Former Jharkhand Finance Minister Rameshwar Oraon explained that states have limited powers within GST. “We cannot control GST rates, except on petrol, diesel, and liquor, which remain outside GST. These are crucial for state revenues, so states are reluctant to surrender them,” he said.

This lack of flexibility has fueled opposition criticism that GST is more complex than promised and reduces state autonomy.


What Consumers Can Expect This Diwali

If approved, the upcoming GST reform will simplify India’s tax structure from four slabs to just two – 5% and 18%. This move could:

  1. Lower household expenses – from food items to electronic appliances.
  2. Boost insurance affordability – encouraging more families to opt for life and health coverage.
  3. Stimulate demand – as lower taxes make consumer goods more accessible, potentially supporting economic growth.

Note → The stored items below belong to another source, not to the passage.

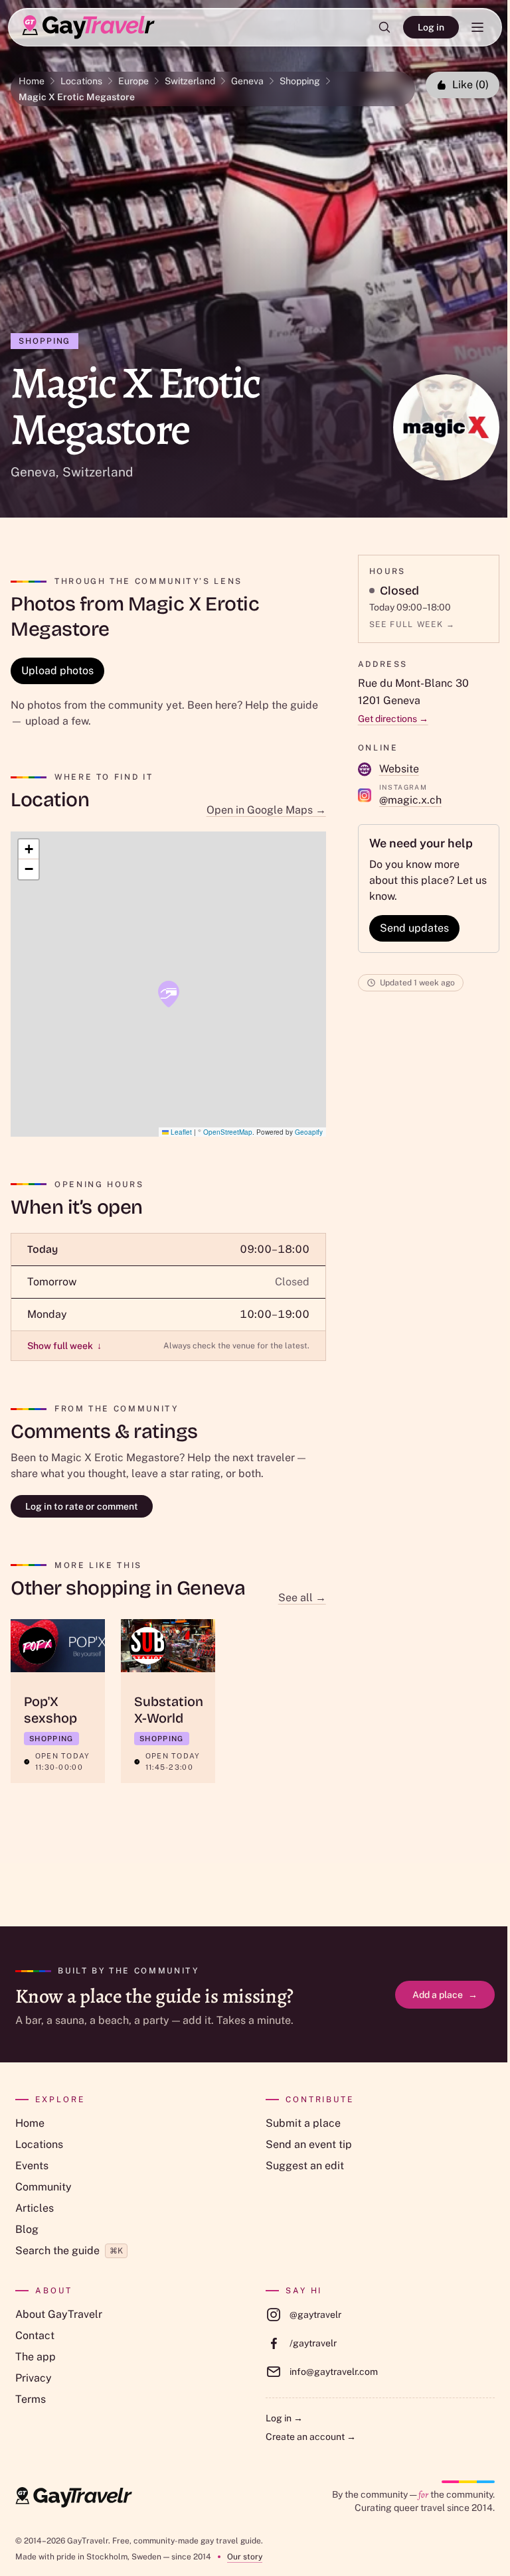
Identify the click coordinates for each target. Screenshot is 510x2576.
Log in (431, 27)
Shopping (300, 81)
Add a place (444, 1994)
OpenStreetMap (227, 1132)
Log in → (284, 2418)
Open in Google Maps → (266, 810)
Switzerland (190, 81)
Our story (244, 2556)
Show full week (64, 1345)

However, the impact on state revenues and the Centre’s ability to compensate them remains an open question.


Conclusion

India’s GST reform is poised for its biggest overhaul since its launch eight years ago. By reducing slabs and capping the highest rate at 18%, the government aims to deliver festive relief to households while simplifying tax compliance.

Whether this “Diwali gift” translates into long-term stability for consumers and businesses will depend on how effectively the Centre manages state concerns and ensures revenue balance. For now, citizens can look forward to a festive season with lighter bills and potentially brighter celebrations.